Prefixed Take Action commands

OMEGAMON® for IMS on z/OS® uses Take Action commands to issue commands to IMS from the OMEGAMON enhanced 3270 user interface.

Take Action commands, which are prefixed by IP, are known as agent commands. Security for OMEGAMON for IMS on z/OS Take Action commands is based on SAF security classes and resource profile names. If no resource profiles are created to control Take Action commands, all commands are denied.

The OMEGAMON enhanced 3270 user interface validates the resource profile to determine whether users are authorized to issue the Take Action commands. To allow Take Action commands on all managed systems, use the following profile:
KIP.**.TAKEACTION

You can use this profile to issue the Take Action command to the agent from the OMEGAMON enhanced 3270 user interface. The agent uses the security profile that is used by the IMS system to issue the specific IMS command.
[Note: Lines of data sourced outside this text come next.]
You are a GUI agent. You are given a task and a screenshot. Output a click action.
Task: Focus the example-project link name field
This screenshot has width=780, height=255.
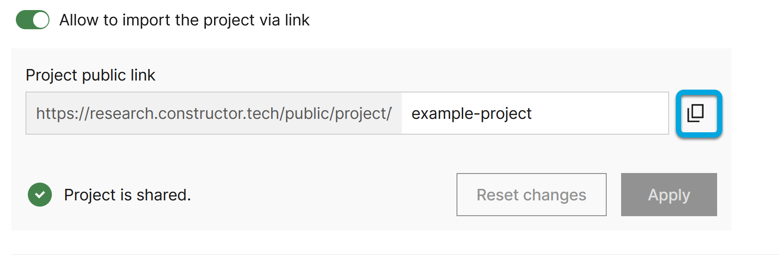pos(535,114)
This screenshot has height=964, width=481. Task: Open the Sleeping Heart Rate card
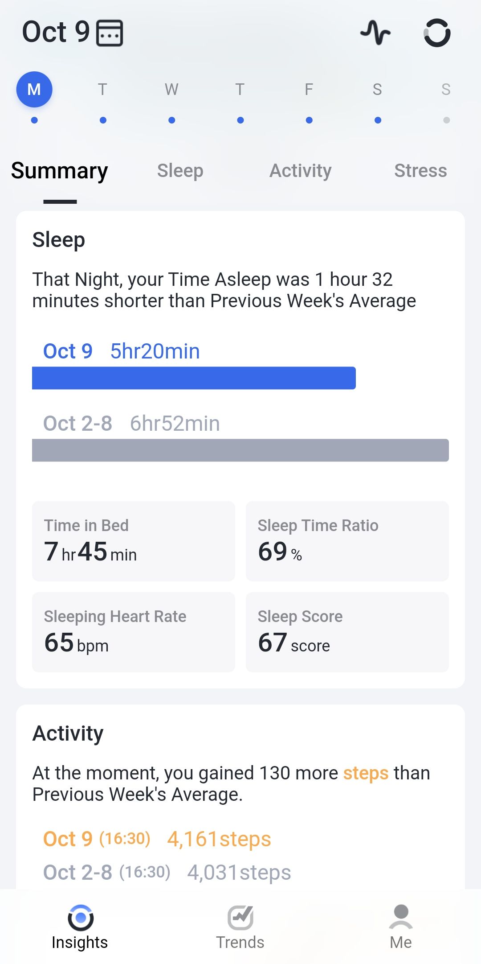point(133,632)
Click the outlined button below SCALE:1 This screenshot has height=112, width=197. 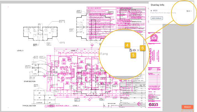point(187,111)
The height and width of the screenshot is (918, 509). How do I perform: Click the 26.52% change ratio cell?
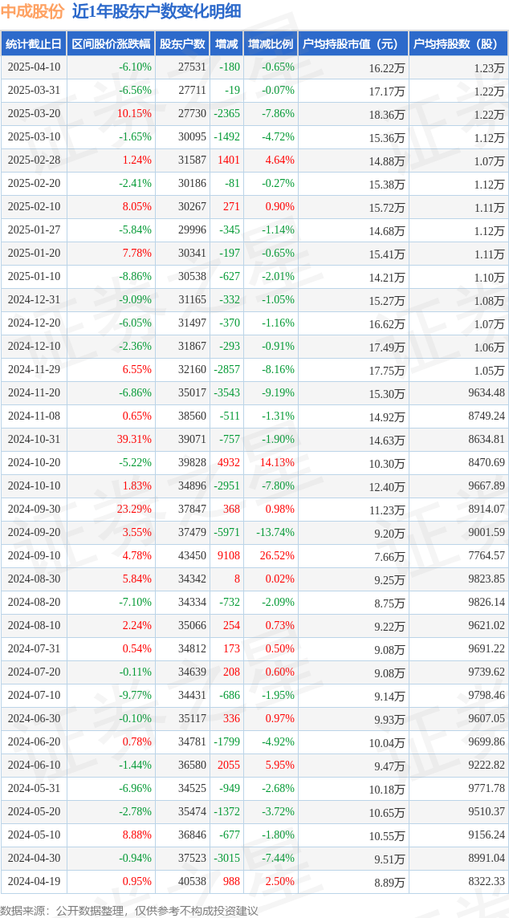(271, 556)
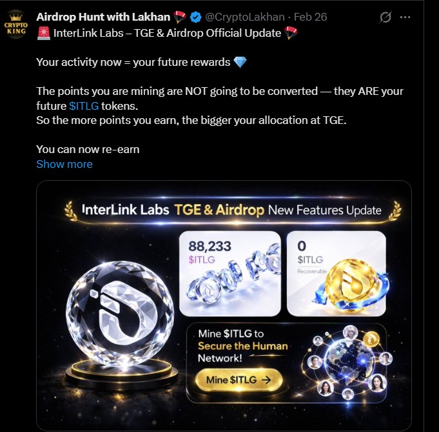Open the Feb 26 timestamp link
Image resolution: width=439 pixels, height=432 pixels.
(311, 17)
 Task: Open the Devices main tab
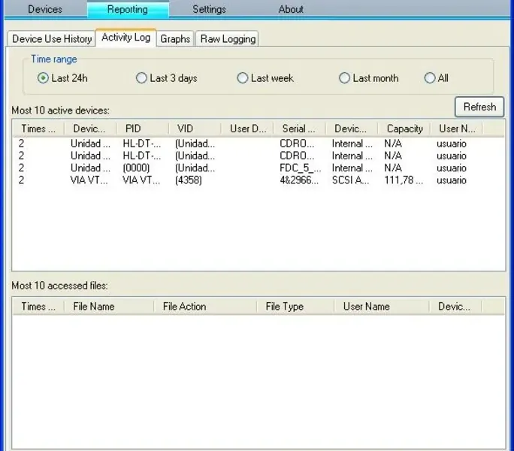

For example, to issue OMEGAMON for IMS on z/OS Take Actions commands on all managed systems that use an SAF class name of $KOBSEC, issue the following RACF® commands:
RDEFINE $KOBSEC KIP.**.TAKEACTION UACC(NONE)
SETROPTS RACLIST($KOBSEC) REFRESH
PERMIT KIP.**.TAKEACTION ID(userid) ACCESS(UPDATE) CLASS($KOBSEC)

At a minimum, you must use this pattern for the global security class (RTE_SECURITY_CLASS) to create a profile. You must also set permissions to authorize users to issue OMEGAMON for IMS on z/OS Take Action commands to update the profile. When you specify the RTE_SECURITY_CLASS parameter (RKANPARU member KOBENV) and it is not set to the reserved name, OMEGDEMO, the OMEGAMON for IMS on z/OS agent uses this class to validate the authority of a user to issue commands. You can also create other profiles for more granular access control.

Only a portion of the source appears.